The Role of Air Travel in Pandemic Spread
Air travel has been an important risk factor for introducing new severe acute respiratory syndrome coronavirus 2 (SARS-CoV-2) infections because airplanes carrying thousands upon thousands of people crisscross global airspace to and from many different countries. Either the plane itself or infected travelers may serve as routes of dissemination.
The risk factors for the in-flight spread of respiratory pathogens include the occurrence of a respiratory droplet or aerosol spread of the pathogens, and whether it can spread in the asymptomatic and presymptomatic periods, as well as the length of the incubation period.
COVID-19 in Greece began in Thessaloniki, at the end of February 2020, with an Italy-returned traveler followed by another four cases from outside in Athens. In the current report, the investigators looked at contacts of index patients on one international flight from Israel to Greece.
Tracing Contacts of In-Flight Cases
Contacts were traced on all flights to and from Greece in the period from February 26 through March 9, 2020, following the diagnosis of any index case who had traveled on any flight 1-4 days before the earliest symptom began or during the symptomatic phase. The mean incubation period was assumed to be about 5 days.
There were 21 index cases on the 18 flights, with about 86% being Greeks. Six of the index cases were symptomatic at the time of flight, while 12 developed symptoms at 1-3 days later. Two others had symptoms 5 and 7 days later.
Contact tracing was performed for 18 international flights to and from Greece. The flights mostly began from Northern Italy, Israel, and the United Kingdom. Most of these flights had detailed data on the flight passengers and aircrew. There were 891 contacts, 44% being Greeks.
All close contacts, including all those within two seats of the index case, and all aircrew who had close contact with the index case, as well as any other close companions, were traced and asked to observe a 14-day self-quarantine dating from the day they were most recently exposed to the infection.
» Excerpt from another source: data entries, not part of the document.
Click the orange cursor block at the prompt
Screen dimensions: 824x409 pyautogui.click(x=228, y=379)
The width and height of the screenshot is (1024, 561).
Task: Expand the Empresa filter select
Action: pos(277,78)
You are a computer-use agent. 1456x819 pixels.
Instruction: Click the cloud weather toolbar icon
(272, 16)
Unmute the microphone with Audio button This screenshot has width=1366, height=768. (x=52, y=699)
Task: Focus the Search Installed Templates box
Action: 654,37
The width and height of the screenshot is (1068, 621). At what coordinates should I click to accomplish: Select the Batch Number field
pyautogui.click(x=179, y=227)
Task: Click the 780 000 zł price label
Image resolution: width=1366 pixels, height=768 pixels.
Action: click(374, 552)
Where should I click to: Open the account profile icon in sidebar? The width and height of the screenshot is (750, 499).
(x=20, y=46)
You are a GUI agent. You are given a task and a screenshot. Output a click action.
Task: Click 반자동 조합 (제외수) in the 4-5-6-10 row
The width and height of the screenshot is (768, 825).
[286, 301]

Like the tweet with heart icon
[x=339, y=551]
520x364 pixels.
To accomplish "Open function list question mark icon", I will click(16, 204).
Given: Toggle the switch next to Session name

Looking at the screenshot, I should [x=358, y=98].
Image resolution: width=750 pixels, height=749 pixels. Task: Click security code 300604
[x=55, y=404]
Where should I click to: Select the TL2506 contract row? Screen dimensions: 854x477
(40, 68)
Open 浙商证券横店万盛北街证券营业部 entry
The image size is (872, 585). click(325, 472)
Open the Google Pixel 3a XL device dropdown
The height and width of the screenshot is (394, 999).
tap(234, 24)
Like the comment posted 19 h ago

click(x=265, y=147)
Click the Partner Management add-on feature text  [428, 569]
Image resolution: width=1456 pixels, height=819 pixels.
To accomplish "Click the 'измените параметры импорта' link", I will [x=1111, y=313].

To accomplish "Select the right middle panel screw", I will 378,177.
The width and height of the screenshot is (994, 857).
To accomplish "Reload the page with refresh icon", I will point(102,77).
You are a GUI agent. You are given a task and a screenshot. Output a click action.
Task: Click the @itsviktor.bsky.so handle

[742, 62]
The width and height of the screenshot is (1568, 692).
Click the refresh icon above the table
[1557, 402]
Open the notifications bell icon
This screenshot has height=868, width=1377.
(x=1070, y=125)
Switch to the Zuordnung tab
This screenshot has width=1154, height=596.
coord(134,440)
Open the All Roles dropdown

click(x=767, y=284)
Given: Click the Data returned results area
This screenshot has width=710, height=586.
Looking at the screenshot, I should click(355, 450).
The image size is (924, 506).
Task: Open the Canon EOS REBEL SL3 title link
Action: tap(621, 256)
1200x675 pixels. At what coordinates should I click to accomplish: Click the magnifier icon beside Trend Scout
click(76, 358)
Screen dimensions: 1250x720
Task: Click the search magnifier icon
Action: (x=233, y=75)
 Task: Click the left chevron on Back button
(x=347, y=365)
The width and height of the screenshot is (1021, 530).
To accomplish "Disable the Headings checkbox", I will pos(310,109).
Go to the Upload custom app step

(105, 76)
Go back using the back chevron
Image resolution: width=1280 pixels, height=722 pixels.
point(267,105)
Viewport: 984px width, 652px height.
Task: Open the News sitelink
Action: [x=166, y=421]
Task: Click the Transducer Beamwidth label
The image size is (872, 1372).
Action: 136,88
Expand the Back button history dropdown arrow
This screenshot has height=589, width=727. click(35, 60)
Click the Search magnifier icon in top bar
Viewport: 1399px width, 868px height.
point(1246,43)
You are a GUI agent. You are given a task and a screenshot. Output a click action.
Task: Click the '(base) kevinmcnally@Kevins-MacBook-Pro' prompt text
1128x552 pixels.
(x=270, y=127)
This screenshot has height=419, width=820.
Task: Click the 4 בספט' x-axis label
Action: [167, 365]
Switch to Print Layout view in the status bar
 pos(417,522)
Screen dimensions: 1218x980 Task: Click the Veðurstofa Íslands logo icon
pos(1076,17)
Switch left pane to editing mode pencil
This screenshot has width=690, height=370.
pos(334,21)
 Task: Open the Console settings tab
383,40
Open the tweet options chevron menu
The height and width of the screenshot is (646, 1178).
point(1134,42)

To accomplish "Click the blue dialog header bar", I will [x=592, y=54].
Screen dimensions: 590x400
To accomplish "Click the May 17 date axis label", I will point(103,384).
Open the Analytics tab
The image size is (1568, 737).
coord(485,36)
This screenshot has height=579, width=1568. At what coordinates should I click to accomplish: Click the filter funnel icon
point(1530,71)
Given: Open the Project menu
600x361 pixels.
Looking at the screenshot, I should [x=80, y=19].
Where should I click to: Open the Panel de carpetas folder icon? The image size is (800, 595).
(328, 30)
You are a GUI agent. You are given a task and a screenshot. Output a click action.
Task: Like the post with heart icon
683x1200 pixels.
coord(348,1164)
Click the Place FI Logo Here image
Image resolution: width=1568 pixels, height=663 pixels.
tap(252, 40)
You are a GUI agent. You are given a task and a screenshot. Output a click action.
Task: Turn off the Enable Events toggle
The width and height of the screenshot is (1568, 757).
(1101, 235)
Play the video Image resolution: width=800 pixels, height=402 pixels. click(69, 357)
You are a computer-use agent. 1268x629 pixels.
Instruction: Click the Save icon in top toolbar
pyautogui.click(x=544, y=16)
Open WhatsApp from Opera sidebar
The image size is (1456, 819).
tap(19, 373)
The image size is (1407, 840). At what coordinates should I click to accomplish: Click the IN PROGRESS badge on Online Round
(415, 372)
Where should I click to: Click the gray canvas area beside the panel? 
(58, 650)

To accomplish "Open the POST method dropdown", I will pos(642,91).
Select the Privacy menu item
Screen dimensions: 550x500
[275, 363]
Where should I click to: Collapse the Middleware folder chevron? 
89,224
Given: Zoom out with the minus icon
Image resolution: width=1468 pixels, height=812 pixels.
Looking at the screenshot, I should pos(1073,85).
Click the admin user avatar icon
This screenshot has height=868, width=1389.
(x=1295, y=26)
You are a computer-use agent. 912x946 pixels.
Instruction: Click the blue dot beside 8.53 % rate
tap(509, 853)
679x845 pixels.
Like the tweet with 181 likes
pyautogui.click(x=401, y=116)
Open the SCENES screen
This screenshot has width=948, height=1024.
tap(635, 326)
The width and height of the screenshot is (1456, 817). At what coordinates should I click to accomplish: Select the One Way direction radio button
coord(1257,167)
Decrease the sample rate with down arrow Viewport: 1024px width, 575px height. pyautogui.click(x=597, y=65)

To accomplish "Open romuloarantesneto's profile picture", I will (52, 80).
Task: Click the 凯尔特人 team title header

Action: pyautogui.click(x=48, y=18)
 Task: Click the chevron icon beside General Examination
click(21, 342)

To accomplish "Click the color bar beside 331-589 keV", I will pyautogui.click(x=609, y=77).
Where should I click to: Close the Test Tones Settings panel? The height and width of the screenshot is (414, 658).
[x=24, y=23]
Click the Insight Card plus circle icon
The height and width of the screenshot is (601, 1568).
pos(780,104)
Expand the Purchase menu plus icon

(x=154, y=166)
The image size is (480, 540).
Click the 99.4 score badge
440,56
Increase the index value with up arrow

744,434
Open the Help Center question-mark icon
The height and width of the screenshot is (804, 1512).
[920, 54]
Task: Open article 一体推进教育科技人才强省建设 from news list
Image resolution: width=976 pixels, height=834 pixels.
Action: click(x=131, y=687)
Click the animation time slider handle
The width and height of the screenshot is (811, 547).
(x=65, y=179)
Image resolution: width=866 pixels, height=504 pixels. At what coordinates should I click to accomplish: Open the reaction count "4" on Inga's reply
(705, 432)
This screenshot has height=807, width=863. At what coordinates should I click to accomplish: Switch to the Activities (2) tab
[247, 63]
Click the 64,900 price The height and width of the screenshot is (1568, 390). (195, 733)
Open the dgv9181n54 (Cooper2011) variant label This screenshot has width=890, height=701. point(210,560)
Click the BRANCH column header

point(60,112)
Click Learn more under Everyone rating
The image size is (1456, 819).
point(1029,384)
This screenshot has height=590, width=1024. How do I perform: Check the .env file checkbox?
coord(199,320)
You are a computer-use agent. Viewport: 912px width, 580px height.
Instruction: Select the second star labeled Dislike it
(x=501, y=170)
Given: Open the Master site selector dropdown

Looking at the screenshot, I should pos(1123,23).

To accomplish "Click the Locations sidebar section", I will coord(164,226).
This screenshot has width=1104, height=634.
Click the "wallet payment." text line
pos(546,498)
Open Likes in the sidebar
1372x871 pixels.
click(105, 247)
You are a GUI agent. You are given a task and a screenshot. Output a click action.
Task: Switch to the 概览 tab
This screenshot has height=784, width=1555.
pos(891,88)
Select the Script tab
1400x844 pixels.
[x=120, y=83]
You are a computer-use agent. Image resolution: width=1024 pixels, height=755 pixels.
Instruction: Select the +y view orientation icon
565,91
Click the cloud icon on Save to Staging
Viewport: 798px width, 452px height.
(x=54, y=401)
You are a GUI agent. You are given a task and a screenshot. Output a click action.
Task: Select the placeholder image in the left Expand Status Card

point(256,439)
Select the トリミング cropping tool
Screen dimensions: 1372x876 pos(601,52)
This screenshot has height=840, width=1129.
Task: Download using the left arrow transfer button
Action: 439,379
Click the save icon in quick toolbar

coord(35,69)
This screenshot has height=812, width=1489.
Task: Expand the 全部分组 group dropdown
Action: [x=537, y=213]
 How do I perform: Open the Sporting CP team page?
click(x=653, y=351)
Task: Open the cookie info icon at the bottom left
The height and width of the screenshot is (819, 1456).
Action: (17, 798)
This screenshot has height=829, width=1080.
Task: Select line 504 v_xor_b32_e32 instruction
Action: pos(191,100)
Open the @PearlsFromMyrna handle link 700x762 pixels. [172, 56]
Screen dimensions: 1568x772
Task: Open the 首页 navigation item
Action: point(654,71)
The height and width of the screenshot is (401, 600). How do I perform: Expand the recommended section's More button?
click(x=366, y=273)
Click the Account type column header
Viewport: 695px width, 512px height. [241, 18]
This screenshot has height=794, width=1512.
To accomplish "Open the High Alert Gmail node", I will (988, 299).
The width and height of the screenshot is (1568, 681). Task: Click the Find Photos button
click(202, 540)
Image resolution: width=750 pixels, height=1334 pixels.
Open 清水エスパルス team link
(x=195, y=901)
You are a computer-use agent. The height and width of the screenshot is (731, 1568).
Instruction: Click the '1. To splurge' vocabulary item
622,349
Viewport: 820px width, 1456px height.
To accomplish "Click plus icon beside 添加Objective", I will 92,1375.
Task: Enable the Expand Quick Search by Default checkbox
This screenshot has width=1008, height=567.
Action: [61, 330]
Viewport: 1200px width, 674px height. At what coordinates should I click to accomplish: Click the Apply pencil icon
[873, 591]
In case they developed fever or any respiratory symptoms, they could contact the public health hotline for further action.
Diagnostic reverse transcriptase-polymerase chain reaction (RT-PCR) testing was carried out when necessary using nasopharyngeal or oropharyngeal swabs.
Five Confirmed Infections Among Contacts
In the current study, the researchers found five cases of probable in-flight transmission. Four of these were passengers who had been seated within this ‘contact’ range, and one was a crew member. Three of the positive contact passengers were from the same family who had visited Israel as part of a larger pilgrim group to Jerusalem. Two of them remained asymptomatic throughout. Two passengers and the lone crew member developed symptoms at 4 and 5 days, and 4 days after the flight, respectively. None of them were hospitalized.
Of the tour group which was returning from Israel, over 90% tested positive on further testing. Pilgrims are “a high-risk group of travelers for the acquisition of respiratory diseases due to their exposure to crowded conditions and mixing with other people from different countries where local transmission of SARS-CoV-2 might have been documented.” This appears to justify the bans on large public gatherings to help contain the virus.
Implications and Recommendations
Earlier studies in China and France showed that flights were promoting transmission. In the current flight study, local transmission of the virus to the aircrew in Athens or Tel Aviv is considered unlikely because, in both places, the number of cases was extremely low, and there was no mixing between the local population and the passengers or aircrew at either location. On the other hand, the two index cases who were symptomatic and COVID-19-positive on the flight had been part of the Jerusalem pilgrim group.
Given that in-flight transmission appears to be a reasonable possibility, albeit at a low frequency under the current conditions of extremely low passenger volume, the use of face masks on the flight, and temperature screening at the point of exit, are probably good recommendations. Moreover, it is important to ensure timely case detection and isolation of symptomatic cases in such a setting. All these measures, along with robust follow-up, may ensure that the spread of the virus is contained even as flight travel expands.